++++ Given data
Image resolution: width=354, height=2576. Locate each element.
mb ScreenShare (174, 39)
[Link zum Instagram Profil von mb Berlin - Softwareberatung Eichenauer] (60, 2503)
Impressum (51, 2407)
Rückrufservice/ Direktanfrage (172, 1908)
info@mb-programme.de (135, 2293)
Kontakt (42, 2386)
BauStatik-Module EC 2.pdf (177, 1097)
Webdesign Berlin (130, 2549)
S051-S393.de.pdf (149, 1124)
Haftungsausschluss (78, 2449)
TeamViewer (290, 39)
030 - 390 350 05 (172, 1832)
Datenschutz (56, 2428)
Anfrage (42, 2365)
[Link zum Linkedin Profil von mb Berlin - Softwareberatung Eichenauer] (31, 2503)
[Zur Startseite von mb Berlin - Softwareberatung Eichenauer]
++++++++
**Task:**
Copy out the entries above again, keeping them exact.

**Result of the task:**
Image resolution: width=354, height=2576. Locate each element.
mb ScreenShare (174, 39)
[Link zum Instagram Profil von mb Berlin - Softwareberatung Eichenauer] (60, 2503)
Impressum (51, 2407)
Rückrufservice/ Direktanfrage (172, 1908)
info@mb-programme.de (135, 2293)
Kontakt (42, 2386)
BauStatik-Module EC 2.pdf (177, 1097)
Webdesign Berlin (130, 2549)
S051-S393.de.pdf (149, 1124)
Haftungsausschluss (78, 2449)
TeamViewer (290, 39)
030 - 390 350 05 (172, 1832)
Datenschutz (56, 2428)
Anfrage (42, 2365)
[Link zum Linkedin Profil von mb Berlin - Softwareberatung Eichenauer] (31, 2503)
[Zur Startseite von mb Berlin - Softwareberatung Eichenauer]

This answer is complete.